What to work on:
Reproduce the records below exactly; no pictures.

Excerpted records:
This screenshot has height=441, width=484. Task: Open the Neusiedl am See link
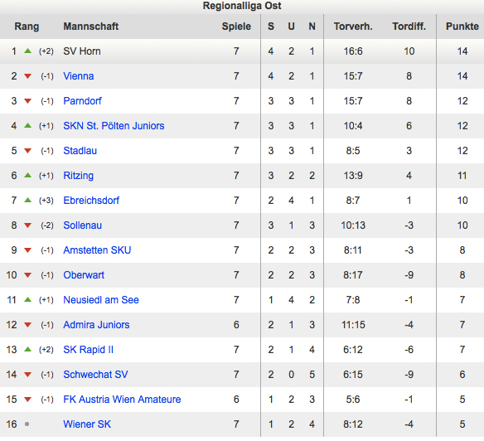[101, 300]
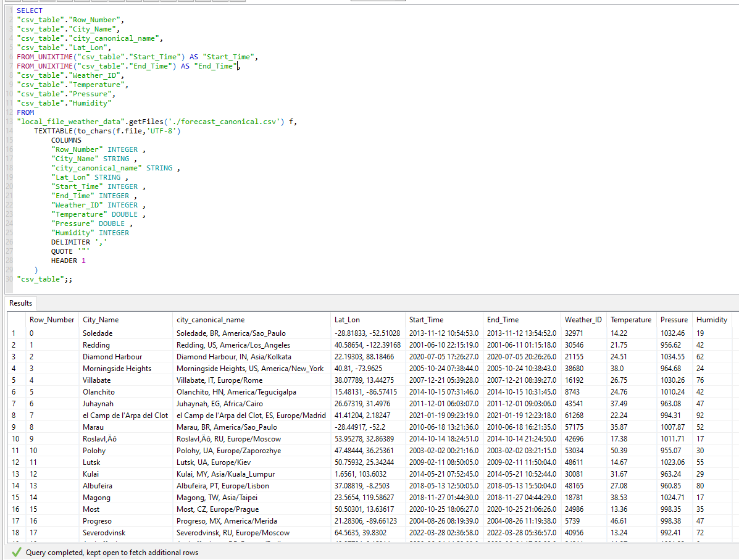Select the Start_Time column header

(426, 320)
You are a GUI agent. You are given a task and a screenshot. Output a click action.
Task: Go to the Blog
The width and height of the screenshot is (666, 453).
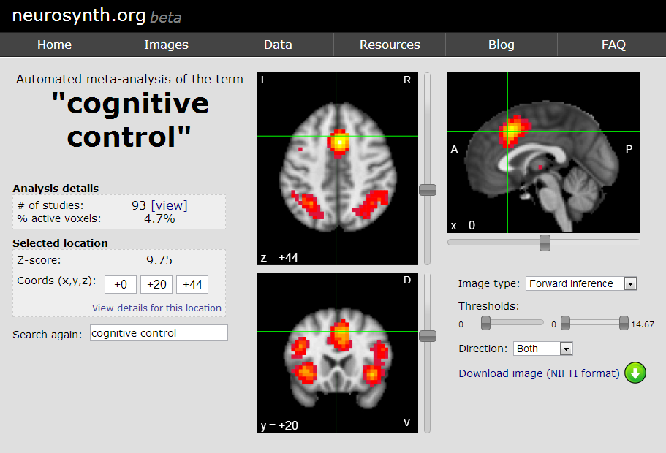[501, 45]
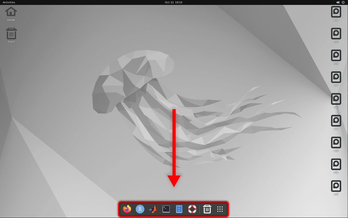Screen dimensions: 348x218
Task: Start MATLAB from the dock
Action: pos(153,209)
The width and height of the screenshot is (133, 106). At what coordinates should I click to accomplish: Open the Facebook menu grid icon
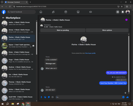pos(118,12)
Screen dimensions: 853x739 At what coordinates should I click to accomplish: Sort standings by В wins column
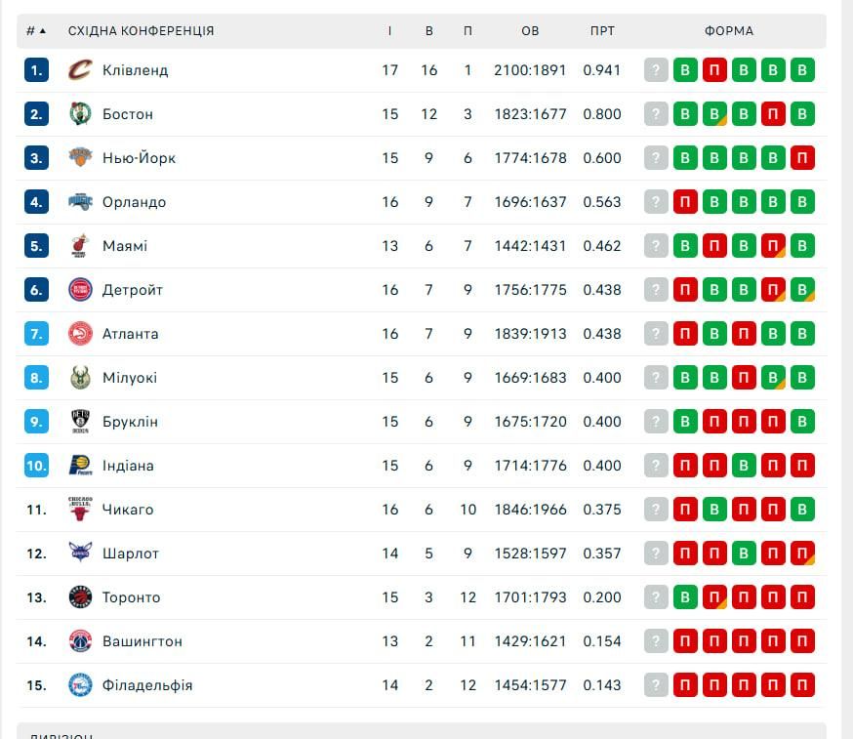click(429, 31)
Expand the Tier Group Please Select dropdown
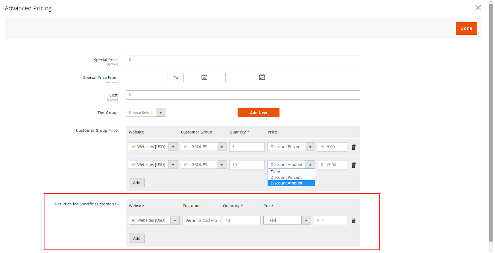The height and width of the screenshot is (253, 495). pos(145,113)
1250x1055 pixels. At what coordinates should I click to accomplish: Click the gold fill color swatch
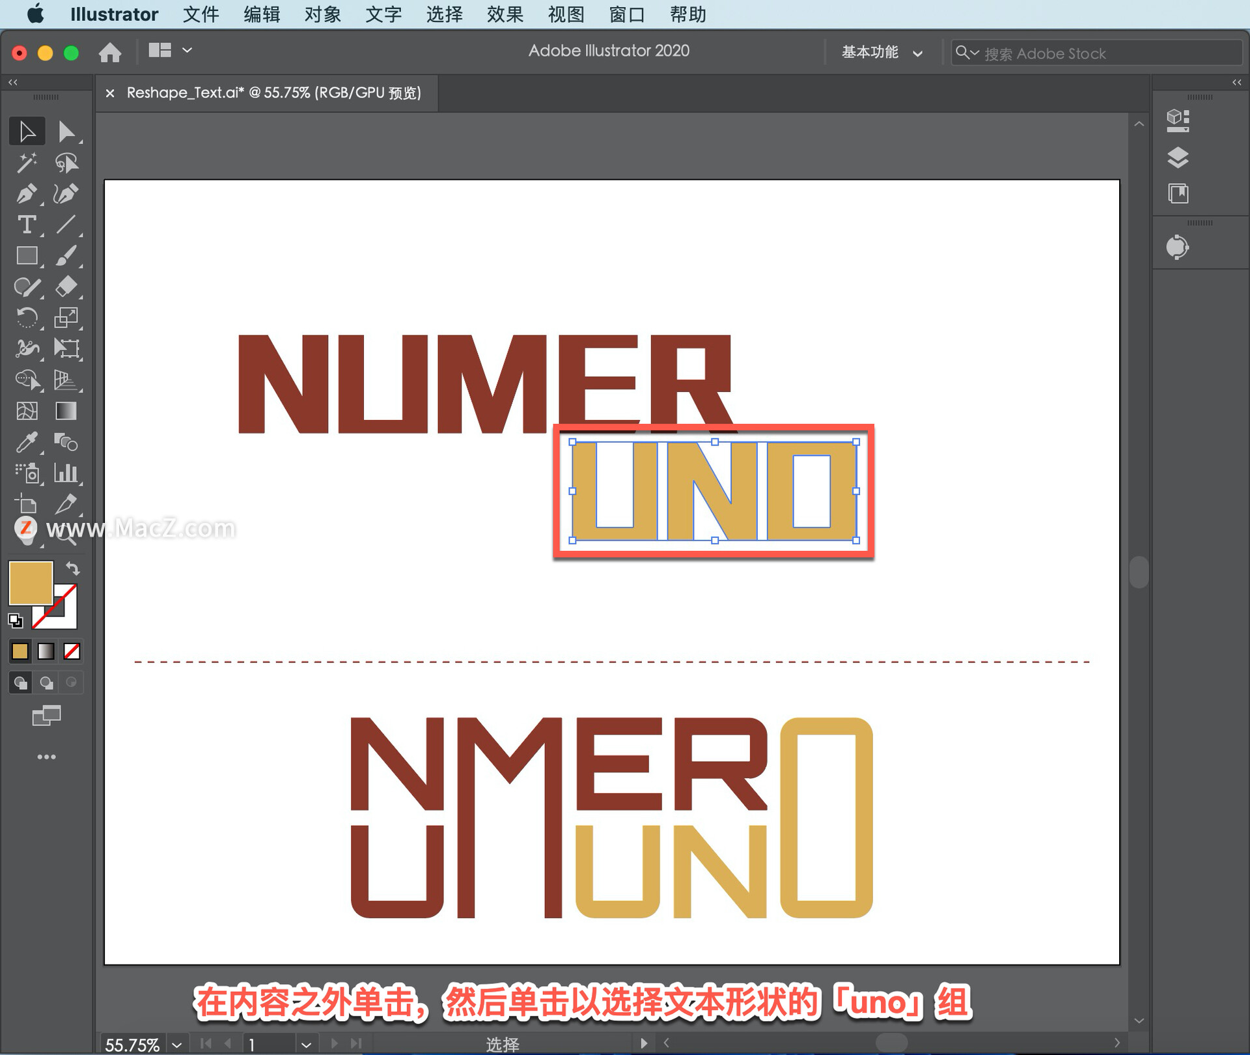[28, 583]
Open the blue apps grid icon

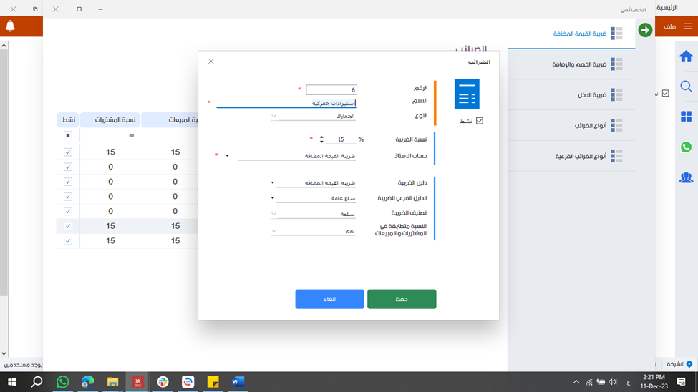pyautogui.click(x=686, y=117)
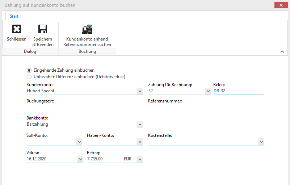Open the Haben-Konto dropdown
This screenshot has width=290, height=185.
click(140, 142)
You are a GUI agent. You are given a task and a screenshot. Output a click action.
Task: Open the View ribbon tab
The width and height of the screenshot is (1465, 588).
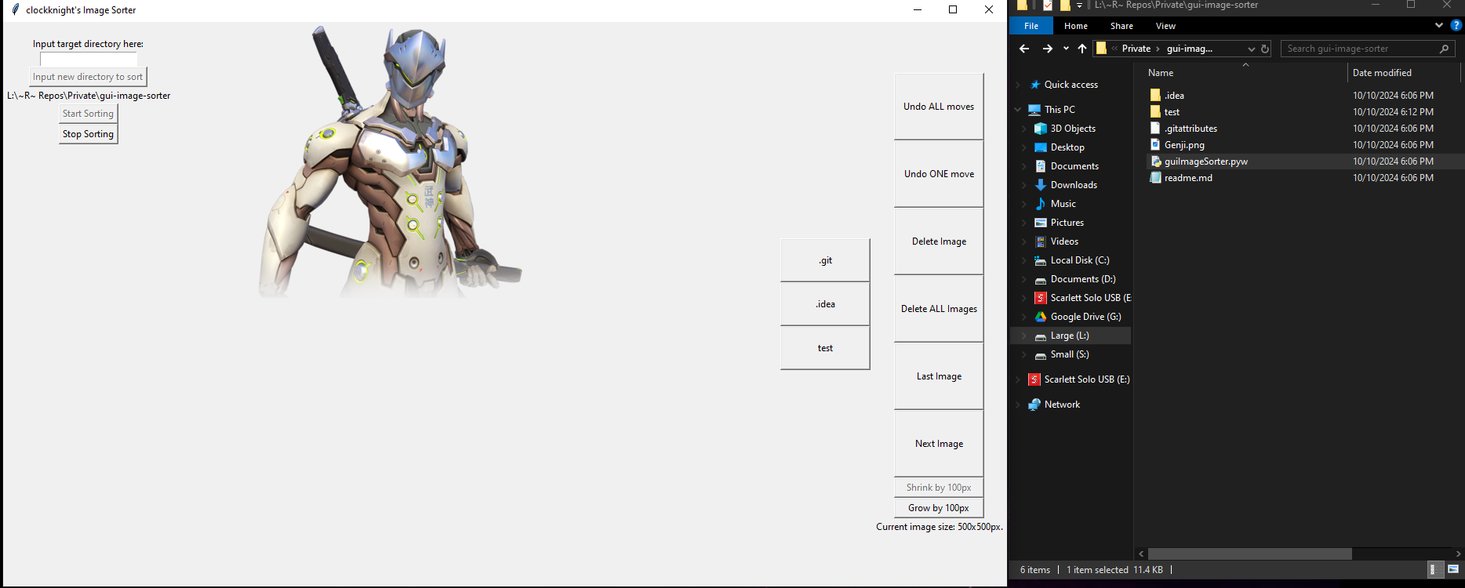[1165, 26]
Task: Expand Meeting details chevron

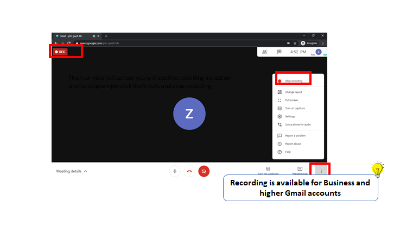Action: [x=85, y=171]
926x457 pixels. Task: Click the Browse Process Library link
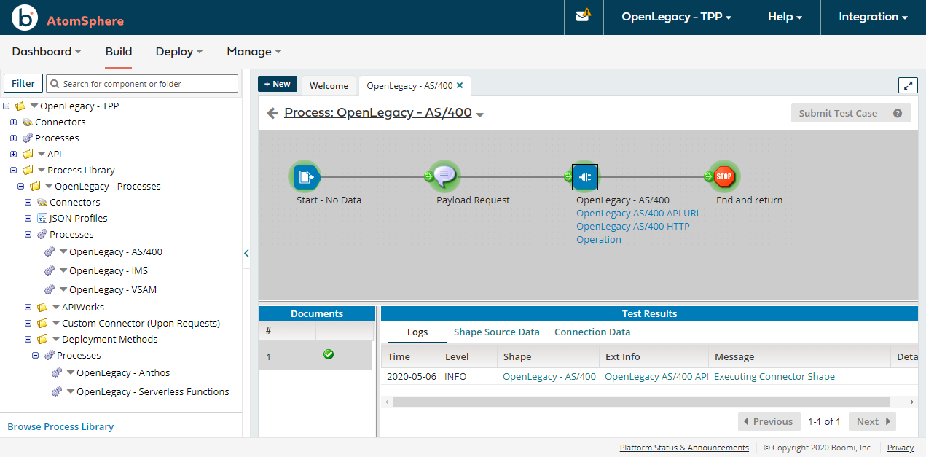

Solution to the exercise:
This screenshot has height=441, width=484. Task: Open the Neusiedl am See link
[101, 300]
Select the Start_Time column header

(426, 320)
You are a GUI agent. You are given a task and a screenshot. Output a click action.
Task: Go to the Blog
The width and height of the screenshot is (666, 453).
[501, 45]
Screen dimensions: 348x218
Task: Start MATLAB from the dock
Action: pos(153,209)
The width and height of the screenshot is (133, 106). At what coordinates should I click to accomplish: Open the Facebook menu grid icon
pos(118,12)
Screen dimensions: 853x739 At what coordinates should I click to accomplish: Sort standings by В wins column
click(429, 31)
Expand the Tier Group Please Select dropdown
The height and width of the screenshot is (253, 495). pos(145,113)
1250x1055 pixels. At what coordinates should I click to accomplish: Click the gold fill color swatch
[28, 583]
Open the blue apps grid icon

pyautogui.click(x=686, y=117)
Open the Haben-Konto dropdown
This screenshot has width=290, height=185.
click(140, 142)
You are a GUI agent. You are given a task and a screenshot. Output a click action.
Task: Open the View ribbon tab
The width and height of the screenshot is (1465, 588).
[1165, 26]
Task: Expand Meeting details chevron

Action: [x=85, y=171]
926x457 pixels. Task: Click the Browse Process Library link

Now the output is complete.